▶ **Short problem**: Reproduce the data below line for line, with no changes.
====
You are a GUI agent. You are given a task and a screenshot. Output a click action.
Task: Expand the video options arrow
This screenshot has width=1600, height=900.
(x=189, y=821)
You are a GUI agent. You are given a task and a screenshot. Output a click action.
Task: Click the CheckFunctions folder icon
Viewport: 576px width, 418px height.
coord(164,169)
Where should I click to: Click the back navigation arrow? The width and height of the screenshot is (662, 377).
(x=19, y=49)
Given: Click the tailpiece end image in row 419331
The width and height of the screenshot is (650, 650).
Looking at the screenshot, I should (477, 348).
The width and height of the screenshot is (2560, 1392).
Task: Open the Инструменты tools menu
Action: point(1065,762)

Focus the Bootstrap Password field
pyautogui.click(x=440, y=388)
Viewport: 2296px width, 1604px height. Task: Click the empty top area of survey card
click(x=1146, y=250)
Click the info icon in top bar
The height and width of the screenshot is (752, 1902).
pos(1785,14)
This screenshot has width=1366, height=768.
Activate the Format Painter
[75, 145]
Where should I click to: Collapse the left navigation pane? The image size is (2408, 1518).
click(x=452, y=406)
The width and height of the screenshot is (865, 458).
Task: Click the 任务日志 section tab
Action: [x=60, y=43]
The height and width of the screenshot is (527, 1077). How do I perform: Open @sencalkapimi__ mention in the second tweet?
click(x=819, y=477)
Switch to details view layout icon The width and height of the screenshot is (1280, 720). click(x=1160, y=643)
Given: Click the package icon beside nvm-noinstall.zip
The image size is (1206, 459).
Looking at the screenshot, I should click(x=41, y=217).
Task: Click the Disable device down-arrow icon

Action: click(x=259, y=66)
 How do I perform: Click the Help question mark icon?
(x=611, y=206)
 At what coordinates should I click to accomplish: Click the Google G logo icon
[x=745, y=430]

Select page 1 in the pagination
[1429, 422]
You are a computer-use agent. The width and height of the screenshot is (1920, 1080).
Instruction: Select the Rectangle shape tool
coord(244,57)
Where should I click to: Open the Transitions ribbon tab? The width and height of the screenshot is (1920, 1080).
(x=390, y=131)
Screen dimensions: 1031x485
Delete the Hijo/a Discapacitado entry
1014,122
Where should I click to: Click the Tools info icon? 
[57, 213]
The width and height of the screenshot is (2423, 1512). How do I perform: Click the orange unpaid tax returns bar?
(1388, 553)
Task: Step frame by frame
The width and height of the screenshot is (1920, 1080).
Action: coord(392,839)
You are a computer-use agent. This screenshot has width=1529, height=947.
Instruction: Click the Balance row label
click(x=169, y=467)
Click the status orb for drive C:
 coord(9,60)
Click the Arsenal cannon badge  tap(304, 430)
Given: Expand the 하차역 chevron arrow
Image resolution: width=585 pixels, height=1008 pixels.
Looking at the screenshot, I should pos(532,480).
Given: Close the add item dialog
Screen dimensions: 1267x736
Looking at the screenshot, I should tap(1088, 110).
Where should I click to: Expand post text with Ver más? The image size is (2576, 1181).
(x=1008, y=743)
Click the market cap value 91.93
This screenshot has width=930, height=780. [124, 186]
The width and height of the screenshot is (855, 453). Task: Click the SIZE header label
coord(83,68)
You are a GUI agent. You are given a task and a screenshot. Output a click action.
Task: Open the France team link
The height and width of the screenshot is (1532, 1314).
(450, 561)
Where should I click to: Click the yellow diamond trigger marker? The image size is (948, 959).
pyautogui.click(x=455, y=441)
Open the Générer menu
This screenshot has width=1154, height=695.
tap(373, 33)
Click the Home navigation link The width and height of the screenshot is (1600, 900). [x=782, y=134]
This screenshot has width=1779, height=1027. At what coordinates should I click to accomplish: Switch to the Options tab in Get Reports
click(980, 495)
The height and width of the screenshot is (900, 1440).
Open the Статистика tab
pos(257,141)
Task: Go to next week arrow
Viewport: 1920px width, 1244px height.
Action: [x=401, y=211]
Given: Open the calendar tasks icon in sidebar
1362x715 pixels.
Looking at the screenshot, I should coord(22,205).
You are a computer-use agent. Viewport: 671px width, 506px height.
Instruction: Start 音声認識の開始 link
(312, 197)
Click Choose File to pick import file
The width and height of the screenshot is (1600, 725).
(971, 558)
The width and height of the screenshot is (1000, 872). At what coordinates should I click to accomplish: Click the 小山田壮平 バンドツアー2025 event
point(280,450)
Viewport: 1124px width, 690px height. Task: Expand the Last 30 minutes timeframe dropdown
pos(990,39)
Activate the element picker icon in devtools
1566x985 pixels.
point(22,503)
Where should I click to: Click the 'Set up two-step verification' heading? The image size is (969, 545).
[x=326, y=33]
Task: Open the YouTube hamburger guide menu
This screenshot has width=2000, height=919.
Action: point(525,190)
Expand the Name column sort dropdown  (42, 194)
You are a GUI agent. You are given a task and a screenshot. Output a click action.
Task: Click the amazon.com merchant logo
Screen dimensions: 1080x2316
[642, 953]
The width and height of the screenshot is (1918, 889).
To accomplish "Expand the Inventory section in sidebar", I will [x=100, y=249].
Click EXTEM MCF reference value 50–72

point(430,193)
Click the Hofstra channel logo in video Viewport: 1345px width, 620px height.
====
▶ **Worked answer**:
You are a GUI agent. You are given a task and a screenshot. Output a click action.
Task: Expand the video options arrow
This screenshot has width=1600, height=900.
(x=189, y=821)
You are a GUI agent. You are given a task and a screenshot. Output a click action.
Task: Click the CheckFunctions folder icon
Viewport: 576px width, 418px height.
coord(164,169)
Where should I click to: Click the back navigation arrow? The width and height of the screenshot is (662, 377).
(x=19, y=49)
Given: Click the tailpiece end image in row 419331
The width and height of the screenshot is (650, 650).
Looking at the screenshot, I should (477, 348).
The width and height of the screenshot is (2560, 1392).
Task: Open the Инструменты tools menu
Action: point(1065,762)

Focus the Bootstrap Password field
pyautogui.click(x=440, y=388)
Viewport: 2296px width, 1604px height. Task: Click the empty top area of survey card
click(x=1146, y=250)
Click the info icon in top bar
The height and width of the screenshot is (752, 1902).
pos(1785,14)
This screenshot has width=1366, height=768.
Activate the Format Painter
[75, 145]
Where should I click to: Collapse the left navigation pane? The image size is (2408, 1518).
click(x=452, y=406)
The width and height of the screenshot is (865, 458).
Task: Click the 任务日志 section tab
Action: [x=60, y=43]
The height and width of the screenshot is (527, 1077). How do I perform: Open @sencalkapimi__ mention in the second tweet?
click(x=819, y=477)
Switch to details view layout icon The width and height of the screenshot is (1280, 720). click(x=1160, y=643)
Given: Click the package icon beside nvm-noinstall.zip
The image size is (1206, 459).
Looking at the screenshot, I should click(x=41, y=217).
Task: Click the Disable device down-arrow icon

Action: click(x=259, y=66)
 How do I perform: Click the Help question mark icon?
(x=611, y=206)
 At what coordinates should I click to accomplish: Click the Google G logo icon
[x=745, y=430]

Select page 1 in the pagination
[1429, 422]
You are a computer-use agent. The width and height of the screenshot is (1920, 1080).
Instruction: Select the Rectangle shape tool
coord(244,57)
Where should I click to: Open the Transitions ribbon tab? The width and height of the screenshot is (1920, 1080).
(x=390, y=131)
Screen dimensions: 1031x485
Delete the Hijo/a Discapacitado entry
1014,122
Where should I click to: Click the Tools info icon? 
[57, 213]
The width and height of the screenshot is (2423, 1512). How do I perform: Click the orange unpaid tax returns bar?
(1388, 553)
Task: Step frame by frame
The width and height of the screenshot is (1920, 1080).
Action: coord(392,839)
You are a computer-use agent. This screenshot has width=1529, height=947.
Instruction: Click the Balance row label
click(x=169, y=467)
Click the status orb for drive C:
 coord(9,60)
Click the Arsenal cannon badge  tap(304, 430)
Given: Expand the 하차역 chevron arrow
Image resolution: width=585 pixels, height=1008 pixels.
Looking at the screenshot, I should pos(532,480).
Given: Close the add item dialog
Screen dimensions: 1267x736
Looking at the screenshot, I should tap(1088, 110).
Where should I click to: Expand post text with Ver más? The image size is (2576, 1181).
(x=1008, y=743)
Click the market cap value 91.93
This screenshot has width=930, height=780. [124, 186]
The width and height of the screenshot is (855, 453). Task: Click the SIZE header label
coord(83,68)
You are a GUI agent. You are given a task and a screenshot. Output a click action.
Task: Open the France team link
The height and width of the screenshot is (1532, 1314).
(450, 561)
Where should I click to: Click the yellow diamond trigger marker? The image size is (948, 959).
pyautogui.click(x=455, y=441)
Open the Générer menu
This screenshot has width=1154, height=695.
tap(373, 33)
Click the Home navigation link The width and height of the screenshot is (1600, 900). [x=782, y=134]
This screenshot has width=1779, height=1027. At what coordinates should I click to accomplish: Switch to the Options tab in Get Reports
click(980, 495)
The height and width of the screenshot is (900, 1440).
Open the Статистика tab
pos(257,141)
Task: Go to next week arrow
Viewport: 1920px width, 1244px height.
Action: [x=401, y=211]
Given: Open the calendar tasks icon in sidebar
1362x715 pixels.
Looking at the screenshot, I should coord(22,205).
You are a computer-use agent. Viewport: 671px width, 506px height.
Instruction: Start 音声認識の開始 link
(312, 197)
Click Choose File to pick import file
The width and height of the screenshot is (1600, 725).
(971, 558)
The width and height of the screenshot is (1000, 872). At what coordinates should I click to accomplish: Click the 小山田壮平 バンドツアー2025 event
point(280,450)
Viewport: 1124px width, 690px height. Task: Expand the Last 30 minutes timeframe dropdown
pos(990,39)
Activate the element picker icon in devtools
1566x985 pixels.
point(22,503)
Where should I click to: Click the 'Set up two-step verification' heading? The image size is (969, 545).
[x=326, y=33]
Task: Open the YouTube hamburger guide menu
This screenshot has width=2000, height=919.
Action: point(525,190)
Expand the Name column sort dropdown  (42, 194)
You are a GUI agent. You are given a task and a screenshot. Output a click action.
Task: Click the amazon.com merchant logo
Screen dimensions: 1080x2316
[642, 953]
The width and height of the screenshot is (1918, 889).
To accomplish "Expand the Inventory section in sidebar", I will [x=100, y=249].
Click EXTEM MCF reference value 50–72

point(430,193)
Click the Hofstra channel logo in video Viewport: 1345px width, 620px height.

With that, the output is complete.